___ Record set ___
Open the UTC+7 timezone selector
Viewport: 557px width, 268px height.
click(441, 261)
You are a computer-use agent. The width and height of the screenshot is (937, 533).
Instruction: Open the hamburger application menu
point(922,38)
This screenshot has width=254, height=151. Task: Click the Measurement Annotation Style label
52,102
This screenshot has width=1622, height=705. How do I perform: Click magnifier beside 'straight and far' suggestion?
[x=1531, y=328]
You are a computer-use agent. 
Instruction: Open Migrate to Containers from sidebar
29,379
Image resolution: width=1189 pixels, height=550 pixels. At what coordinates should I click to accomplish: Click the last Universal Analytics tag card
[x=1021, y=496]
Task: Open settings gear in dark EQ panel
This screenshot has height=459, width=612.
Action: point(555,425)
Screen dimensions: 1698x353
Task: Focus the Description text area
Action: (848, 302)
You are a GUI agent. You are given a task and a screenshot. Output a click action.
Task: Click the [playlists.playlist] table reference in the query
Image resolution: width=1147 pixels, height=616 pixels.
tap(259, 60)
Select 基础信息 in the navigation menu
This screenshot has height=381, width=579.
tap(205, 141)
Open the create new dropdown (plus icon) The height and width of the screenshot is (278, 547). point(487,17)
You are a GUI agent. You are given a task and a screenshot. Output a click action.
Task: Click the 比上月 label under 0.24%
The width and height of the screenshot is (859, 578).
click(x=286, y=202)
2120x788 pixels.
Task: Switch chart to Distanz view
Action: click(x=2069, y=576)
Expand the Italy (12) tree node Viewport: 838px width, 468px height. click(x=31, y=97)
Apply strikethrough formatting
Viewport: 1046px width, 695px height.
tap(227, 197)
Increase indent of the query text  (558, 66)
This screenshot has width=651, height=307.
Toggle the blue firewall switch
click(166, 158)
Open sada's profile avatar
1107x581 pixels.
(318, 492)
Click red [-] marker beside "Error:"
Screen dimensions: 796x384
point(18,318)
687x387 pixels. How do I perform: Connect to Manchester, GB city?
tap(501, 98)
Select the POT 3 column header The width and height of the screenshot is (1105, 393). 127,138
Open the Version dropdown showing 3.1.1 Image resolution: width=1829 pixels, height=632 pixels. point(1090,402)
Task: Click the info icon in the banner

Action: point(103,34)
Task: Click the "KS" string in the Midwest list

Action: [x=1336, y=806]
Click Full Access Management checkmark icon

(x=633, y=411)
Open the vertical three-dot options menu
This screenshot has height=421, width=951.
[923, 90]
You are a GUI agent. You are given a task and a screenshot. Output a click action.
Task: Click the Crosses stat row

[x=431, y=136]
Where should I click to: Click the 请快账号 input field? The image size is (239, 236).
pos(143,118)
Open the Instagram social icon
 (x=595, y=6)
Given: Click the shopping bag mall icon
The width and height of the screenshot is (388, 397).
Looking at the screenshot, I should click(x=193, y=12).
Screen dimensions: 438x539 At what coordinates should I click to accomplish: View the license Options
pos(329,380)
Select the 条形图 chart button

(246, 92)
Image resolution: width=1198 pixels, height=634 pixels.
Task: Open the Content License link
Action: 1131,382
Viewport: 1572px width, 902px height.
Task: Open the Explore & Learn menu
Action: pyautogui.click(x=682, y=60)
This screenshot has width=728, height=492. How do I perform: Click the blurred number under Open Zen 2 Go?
___
▶ **Exercise goal**
For the records above, restate every line word for word.

▶ **Exercise output**
Open the UTC+7 timezone selector
Viewport: 557px width, 268px height.
click(441, 261)
You are a computer-use agent. The width and height of the screenshot is (937, 533).
Instruction: Open the hamburger application menu
point(922,38)
This screenshot has width=254, height=151. Task: Click the Measurement Annotation Style label
52,102
This screenshot has width=1622, height=705. How do I perform: Click magnifier beside 'straight and far' suggestion?
[x=1531, y=328]
You are a computer-use agent. 
Instruction: Open Migrate to Containers from sidebar
29,379
Image resolution: width=1189 pixels, height=550 pixels. At what coordinates should I click to accomplish: Click the last Universal Analytics tag card
[x=1021, y=496]
Task: Open settings gear in dark EQ panel
This screenshot has height=459, width=612.
Action: point(555,425)
Screen dimensions: 1698x353
Task: Focus the Description text area
Action: (848, 302)
You are a GUI agent. You are given a task and a screenshot. Output a click action.
Task: Click the [playlists.playlist] table reference in the query
Image resolution: width=1147 pixels, height=616 pixels.
tap(259, 60)
Select 基础信息 in the navigation menu
This screenshot has height=381, width=579.
tap(205, 141)
Open the create new dropdown (plus icon) The height and width of the screenshot is (278, 547). point(487,17)
You are a GUI agent. You are given a task and a screenshot. Output a click action.
Task: Click the 比上月 label under 0.24%
The width and height of the screenshot is (859, 578).
click(x=286, y=202)
2120x788 pixels.
Task: Switch chart to Distanz view
Action: click(x=2069, y=576)
Expand the Italy (12) tree node Viewport: 838px width, 468px height. click(x=31, y=97)
Apply strikethrough formatting
Viewport: 1046px width, 695px height.
tap(227, 197)
Increase indent of the query text  (558, 66)
This screenshot has width=651, height=307.
Toggle the blue firewall switch
click(166, 158)
Open sada's profile avatar
1107x581 pixels.
(318, 492)
Click red [-] marker beside "Error:"
Screen dimensions: 796x384
point(18,318)
687x387 pixels. How do I perform: Connect to Manchester, GB city?
tap(501, 98)
Select the POT 3 column header The width and height of the screenshot is (1105, 393). 127,138
Open the Version dropdown showing 3.1.1 Image resolution: width=1829 pixels, height=632 pixels. point(1090,402)
Task: Click the info icon in the banner

Action: point(103,34)
Task: Click the "KS" string in the Midwest list

Action: [x=1336, y=806]
Click Full Access Management checkmark icon

(x=633, y=411)
Open the vertical three-dot options menu
This screenshot has height=421, width=951.
[923, 90]
You are a GUI agent. You are given a task and a screenshot. Output a click action.
Task: Click the Crosses stat row

[x=431, y=136]
Where should I click to: Click the 请快账号 input field? The image size is (239, 236).
pos(143,118)
Open the Instagram social icon
 (x=595, y=6)
Given: Click the shopping bag mall icon
The width and height of the screenshot is (388, 397).
Looking at the screenshot, I should click(x=193, y=12).
Screen dimensions: 438x539 At what coordinates should I click to accomplish: View the license Options
pos(329,380)
Select the 条形图 chart button

(246, 92)
Image resolution: width=1198 pixels, height=634 pixels.
Task: Open the Content License link
Action: 1131,382
Viewport: 1572px width, 902px height.
Task: Open the Explore & Learn menu
Action: pyautogui.click(x=682, y=60)
This screenshot has width=728, height=492. How do I perform: Click the blurred number under Open Zen 2 Go?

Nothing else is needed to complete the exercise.